RECORDS FOR THIS EXERCISE -
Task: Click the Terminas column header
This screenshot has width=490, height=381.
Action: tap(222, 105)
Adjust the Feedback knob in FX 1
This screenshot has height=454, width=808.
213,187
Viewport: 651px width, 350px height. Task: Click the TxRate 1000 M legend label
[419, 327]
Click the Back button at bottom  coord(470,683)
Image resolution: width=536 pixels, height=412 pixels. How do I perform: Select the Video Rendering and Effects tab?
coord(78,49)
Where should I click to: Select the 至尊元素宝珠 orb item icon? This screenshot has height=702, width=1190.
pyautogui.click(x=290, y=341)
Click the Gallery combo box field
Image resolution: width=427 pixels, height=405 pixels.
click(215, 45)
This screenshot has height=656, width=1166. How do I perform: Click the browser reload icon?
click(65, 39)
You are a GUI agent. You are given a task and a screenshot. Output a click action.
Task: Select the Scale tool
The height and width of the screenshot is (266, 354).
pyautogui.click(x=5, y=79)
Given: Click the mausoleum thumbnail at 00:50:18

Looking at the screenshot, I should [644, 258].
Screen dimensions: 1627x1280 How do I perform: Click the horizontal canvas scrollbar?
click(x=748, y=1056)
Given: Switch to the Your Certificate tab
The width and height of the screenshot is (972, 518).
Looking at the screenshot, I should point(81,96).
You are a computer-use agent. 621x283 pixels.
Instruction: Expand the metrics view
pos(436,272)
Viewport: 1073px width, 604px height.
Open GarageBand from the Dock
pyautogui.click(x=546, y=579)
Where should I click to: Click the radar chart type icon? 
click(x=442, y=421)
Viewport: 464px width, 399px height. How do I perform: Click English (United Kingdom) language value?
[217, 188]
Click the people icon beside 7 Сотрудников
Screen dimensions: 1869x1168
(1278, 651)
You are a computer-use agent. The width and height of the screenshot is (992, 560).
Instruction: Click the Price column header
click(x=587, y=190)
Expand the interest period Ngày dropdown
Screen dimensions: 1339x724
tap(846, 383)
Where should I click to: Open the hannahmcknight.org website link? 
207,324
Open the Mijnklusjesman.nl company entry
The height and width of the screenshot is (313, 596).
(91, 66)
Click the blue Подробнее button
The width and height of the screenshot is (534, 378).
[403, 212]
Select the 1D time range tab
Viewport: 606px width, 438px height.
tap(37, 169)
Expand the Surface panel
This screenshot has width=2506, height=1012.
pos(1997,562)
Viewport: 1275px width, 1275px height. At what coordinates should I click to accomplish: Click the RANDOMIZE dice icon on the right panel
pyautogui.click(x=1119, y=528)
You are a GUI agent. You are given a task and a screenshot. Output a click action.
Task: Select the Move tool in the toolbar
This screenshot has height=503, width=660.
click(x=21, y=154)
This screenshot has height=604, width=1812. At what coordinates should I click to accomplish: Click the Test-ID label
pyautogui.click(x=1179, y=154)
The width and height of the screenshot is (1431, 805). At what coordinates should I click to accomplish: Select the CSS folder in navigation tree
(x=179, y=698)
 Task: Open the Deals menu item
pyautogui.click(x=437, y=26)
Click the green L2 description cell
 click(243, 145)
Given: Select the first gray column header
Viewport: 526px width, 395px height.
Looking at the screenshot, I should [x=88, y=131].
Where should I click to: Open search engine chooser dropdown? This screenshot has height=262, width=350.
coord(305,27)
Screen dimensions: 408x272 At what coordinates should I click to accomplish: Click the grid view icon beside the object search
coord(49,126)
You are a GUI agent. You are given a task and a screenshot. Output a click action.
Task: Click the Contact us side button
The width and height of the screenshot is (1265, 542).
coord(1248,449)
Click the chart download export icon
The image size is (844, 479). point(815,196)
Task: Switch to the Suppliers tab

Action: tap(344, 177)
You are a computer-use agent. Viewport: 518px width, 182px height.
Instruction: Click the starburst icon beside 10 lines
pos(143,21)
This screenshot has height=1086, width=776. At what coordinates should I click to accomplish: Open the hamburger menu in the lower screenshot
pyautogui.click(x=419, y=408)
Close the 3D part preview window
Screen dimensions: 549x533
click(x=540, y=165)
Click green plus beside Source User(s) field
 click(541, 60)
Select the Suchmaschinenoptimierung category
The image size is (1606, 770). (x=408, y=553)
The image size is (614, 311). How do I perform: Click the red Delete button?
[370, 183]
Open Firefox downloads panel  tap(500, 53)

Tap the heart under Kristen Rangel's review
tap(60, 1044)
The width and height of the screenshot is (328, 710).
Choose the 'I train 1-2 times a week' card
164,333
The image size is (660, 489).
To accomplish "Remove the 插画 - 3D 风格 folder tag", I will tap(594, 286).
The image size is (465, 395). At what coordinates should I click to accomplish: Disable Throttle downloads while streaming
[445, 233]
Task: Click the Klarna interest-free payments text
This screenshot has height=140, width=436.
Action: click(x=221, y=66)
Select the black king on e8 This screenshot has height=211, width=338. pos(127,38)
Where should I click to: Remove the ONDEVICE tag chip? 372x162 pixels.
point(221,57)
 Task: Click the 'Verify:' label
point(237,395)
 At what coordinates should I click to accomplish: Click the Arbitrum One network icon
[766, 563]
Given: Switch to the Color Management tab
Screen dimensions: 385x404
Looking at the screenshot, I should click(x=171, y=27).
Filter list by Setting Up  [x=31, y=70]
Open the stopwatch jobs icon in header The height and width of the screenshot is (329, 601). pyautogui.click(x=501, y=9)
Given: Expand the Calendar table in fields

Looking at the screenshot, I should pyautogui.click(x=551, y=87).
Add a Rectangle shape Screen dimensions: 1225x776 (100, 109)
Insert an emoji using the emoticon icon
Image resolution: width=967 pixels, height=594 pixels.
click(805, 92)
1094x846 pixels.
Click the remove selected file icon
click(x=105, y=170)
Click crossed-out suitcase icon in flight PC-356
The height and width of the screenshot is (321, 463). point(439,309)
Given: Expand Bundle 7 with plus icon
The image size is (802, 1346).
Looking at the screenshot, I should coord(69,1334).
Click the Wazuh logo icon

EXERCISE DIRECTIONS - Pick out every line of the data above that contains the string "search".

REPLY TO THE TASK -
Where should I click to: Open search engine chooser dropdown? This screenshot has height=262, width=350.
Screen dimensions: 408x272 At what coordinates should I click to accomplish: Click the grid view icon beside the object search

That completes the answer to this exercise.